ビー・ジーズ1989

ビー・ジーズ『ONE』(Bee Gees, One, 1989.4)

 『E・S・P』に続く二年ぶりのアルバム『ONE』は、アンディ・ギブの死によってもたらされた中断期間を挟んで1989年4月にイギリスで、7月にアメリカでリリースされた[i]。このアルバムから、CDでは恒例のボーナス・トラックがつくようになった。「ウィング・アンド・プレア」がそれに当たる。
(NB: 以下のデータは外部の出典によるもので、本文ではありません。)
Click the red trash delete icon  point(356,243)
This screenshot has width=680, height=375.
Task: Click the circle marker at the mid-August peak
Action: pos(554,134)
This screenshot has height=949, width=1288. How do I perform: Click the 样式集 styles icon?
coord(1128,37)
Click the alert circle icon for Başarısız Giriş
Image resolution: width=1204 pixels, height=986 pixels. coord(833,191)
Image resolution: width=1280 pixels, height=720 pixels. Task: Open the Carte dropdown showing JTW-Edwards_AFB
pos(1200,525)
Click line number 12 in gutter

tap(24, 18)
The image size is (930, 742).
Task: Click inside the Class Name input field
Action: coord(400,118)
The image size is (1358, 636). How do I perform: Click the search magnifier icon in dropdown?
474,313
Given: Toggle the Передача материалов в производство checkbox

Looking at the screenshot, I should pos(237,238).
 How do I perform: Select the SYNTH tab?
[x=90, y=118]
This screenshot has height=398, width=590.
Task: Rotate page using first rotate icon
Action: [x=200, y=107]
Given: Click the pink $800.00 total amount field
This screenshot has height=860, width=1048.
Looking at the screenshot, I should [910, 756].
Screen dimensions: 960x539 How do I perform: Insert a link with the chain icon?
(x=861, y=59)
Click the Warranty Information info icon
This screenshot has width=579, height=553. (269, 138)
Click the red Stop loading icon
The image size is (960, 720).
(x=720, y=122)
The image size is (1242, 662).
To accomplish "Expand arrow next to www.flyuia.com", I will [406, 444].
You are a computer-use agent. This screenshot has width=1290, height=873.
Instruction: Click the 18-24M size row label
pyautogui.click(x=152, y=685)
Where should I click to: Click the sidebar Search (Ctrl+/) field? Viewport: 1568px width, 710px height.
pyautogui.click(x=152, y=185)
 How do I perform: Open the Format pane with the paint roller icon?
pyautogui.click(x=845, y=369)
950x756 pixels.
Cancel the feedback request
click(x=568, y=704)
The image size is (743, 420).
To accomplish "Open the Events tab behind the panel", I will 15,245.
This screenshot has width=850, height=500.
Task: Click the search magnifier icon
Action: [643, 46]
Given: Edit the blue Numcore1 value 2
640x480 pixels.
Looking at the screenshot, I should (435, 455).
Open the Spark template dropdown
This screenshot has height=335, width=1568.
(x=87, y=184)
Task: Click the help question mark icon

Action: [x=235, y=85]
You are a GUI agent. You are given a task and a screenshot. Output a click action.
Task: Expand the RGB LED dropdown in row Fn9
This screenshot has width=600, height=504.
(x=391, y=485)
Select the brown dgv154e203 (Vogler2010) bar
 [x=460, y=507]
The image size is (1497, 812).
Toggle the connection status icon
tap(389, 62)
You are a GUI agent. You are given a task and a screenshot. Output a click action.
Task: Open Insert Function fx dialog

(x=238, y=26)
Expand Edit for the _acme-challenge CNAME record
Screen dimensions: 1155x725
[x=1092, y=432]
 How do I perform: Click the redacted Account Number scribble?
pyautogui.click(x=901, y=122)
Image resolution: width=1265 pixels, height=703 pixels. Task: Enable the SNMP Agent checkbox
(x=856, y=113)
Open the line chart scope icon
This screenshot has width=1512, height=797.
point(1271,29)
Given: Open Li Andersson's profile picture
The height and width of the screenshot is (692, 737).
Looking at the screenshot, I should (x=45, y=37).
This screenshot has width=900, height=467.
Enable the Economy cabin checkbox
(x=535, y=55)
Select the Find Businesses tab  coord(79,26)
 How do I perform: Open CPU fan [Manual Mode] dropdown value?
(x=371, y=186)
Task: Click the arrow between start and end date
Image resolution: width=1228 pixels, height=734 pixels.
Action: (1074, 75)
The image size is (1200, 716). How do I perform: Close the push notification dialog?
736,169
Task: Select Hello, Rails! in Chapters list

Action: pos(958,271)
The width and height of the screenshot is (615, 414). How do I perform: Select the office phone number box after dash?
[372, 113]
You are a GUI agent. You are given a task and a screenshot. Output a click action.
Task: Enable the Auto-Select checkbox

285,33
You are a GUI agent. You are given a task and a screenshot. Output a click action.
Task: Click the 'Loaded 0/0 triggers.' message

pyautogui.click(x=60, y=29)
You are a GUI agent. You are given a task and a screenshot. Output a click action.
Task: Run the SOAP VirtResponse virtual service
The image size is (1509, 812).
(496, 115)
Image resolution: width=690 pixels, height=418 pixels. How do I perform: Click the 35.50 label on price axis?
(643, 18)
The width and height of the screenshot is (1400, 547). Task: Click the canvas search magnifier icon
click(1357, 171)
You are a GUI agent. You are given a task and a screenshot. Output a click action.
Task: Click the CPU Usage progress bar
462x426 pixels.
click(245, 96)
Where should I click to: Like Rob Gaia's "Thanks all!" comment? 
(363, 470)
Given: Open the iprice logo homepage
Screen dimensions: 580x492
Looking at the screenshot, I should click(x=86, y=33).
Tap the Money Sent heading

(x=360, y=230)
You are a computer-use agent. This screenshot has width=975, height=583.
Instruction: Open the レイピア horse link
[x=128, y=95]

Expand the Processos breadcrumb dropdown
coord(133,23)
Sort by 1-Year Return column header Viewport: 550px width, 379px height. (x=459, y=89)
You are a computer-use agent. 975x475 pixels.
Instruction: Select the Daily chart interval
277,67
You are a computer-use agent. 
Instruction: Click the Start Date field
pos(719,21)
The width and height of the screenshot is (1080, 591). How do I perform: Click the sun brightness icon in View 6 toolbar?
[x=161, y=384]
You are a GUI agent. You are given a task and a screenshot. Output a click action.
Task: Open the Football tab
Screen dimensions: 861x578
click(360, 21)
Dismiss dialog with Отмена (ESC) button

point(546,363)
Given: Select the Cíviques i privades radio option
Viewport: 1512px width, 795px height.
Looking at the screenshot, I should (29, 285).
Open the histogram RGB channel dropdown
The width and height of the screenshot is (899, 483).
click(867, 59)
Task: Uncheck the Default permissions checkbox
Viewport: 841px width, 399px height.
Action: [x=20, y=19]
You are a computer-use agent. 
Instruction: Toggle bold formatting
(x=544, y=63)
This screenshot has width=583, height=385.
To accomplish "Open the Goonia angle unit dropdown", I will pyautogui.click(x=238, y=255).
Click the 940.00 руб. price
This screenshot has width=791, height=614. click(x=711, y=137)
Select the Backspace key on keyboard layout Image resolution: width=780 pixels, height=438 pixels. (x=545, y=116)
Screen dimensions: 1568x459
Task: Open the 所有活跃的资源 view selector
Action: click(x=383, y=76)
 日本盤の解説を書いている大友 博氏によると、本アルバムは1989年のツアーに合わせて、ライヴでの演奏を想定してオーバーダブなどを極力避けたのだという[ii]。確かに、『E・S・P』以上にロック・アルバムっぽい内容で、サウンドも全体にシンプル、ぜい肉を落としてシェイプ・アップした印象である。それが彼らに合っているかは別として、随分元気はつらつとしているようにも聞こえる。それが本心からなのか、それともアンディの死を乗り越えるためのカラ元気だったのかどうかは、また別の話だが。

 秋には来日して、15年ぶりのコンサートが開かれた。久々に見る彼らの姿に感激したが、そのときからも三十年以上たつ。「オーディナリ・ライヴズ」のなかで、「時は止まっている」と語ったバリーだが、いやいや、つくづく時のたつのは早い。

 アルバム・ジャケットは、三人の顔が重なるように並んでいる、こちらもストレートなデザイン。ビートルズの『ウィズ・ザ・ビートルズ』(1963年)のパロディっぽいが、年月を刻んだ三人の顔が味わい深く、『スピリッツ・ハヴィング・フロウン』のイキッたようなポートレイトよりもよかった。

 

A1 「オーディナリ・ライヴズ」(Ordinary Lives, B, R. & M. Gibb)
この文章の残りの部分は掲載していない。